__THE TASK__
In the data below, repeat the line containing "[Elizabeth R Fine Stationery & Gifts on Instagram]" and every following line exactly, up to and including the last line. Exclude pictures.

DATA FOR PROCESSING START

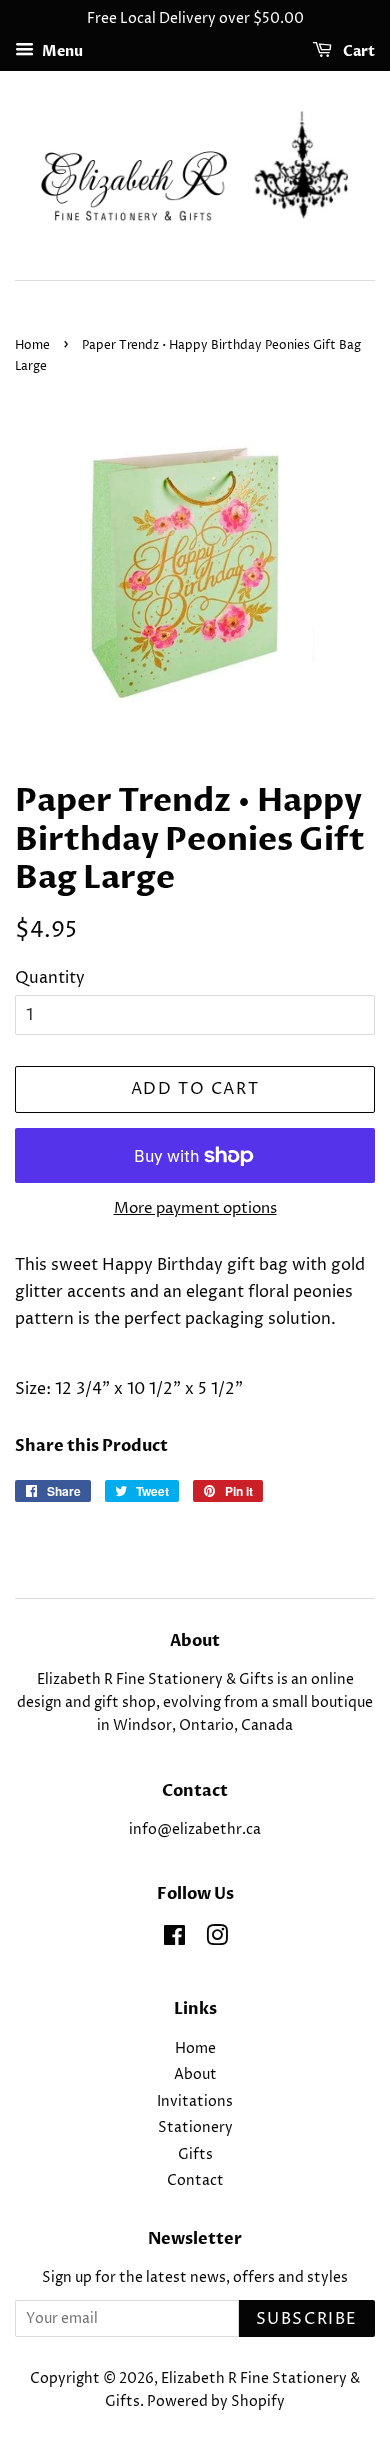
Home (32, 345)
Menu (61, 51)
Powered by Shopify (216, 2402)
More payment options (195, 1208)
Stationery (195, 2128)
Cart (357, 51)
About (195, 2075)
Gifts (195, 2155)
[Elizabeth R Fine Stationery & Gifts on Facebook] (174, 1940)
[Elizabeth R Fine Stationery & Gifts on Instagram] (217, 1940)
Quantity (50, 978)
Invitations (195, 2102)
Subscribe (307, 2319)
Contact (195, 2181)
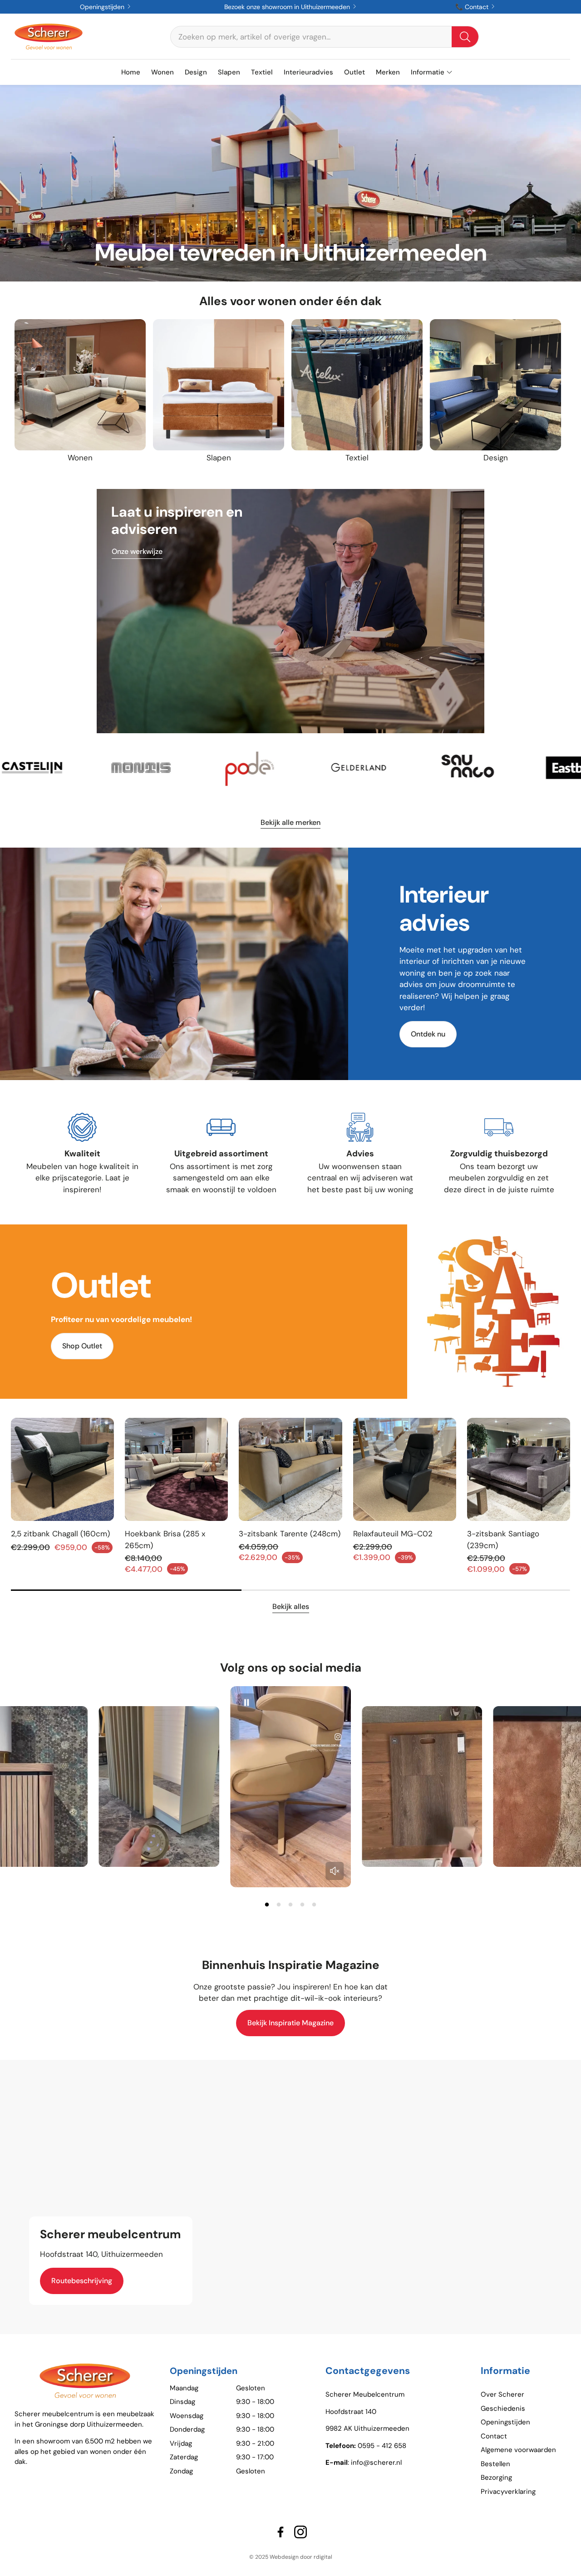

DATA FOR PROCESSING END

__SOLVED PROBLEM__
[Elizabeth R Fine Stationery & Gifts on Instagram] (217, 1940)
Quantity (50, 978)
Invitations (195, 2102)
Subscribe (307, 2319)
Contact (195, 2181)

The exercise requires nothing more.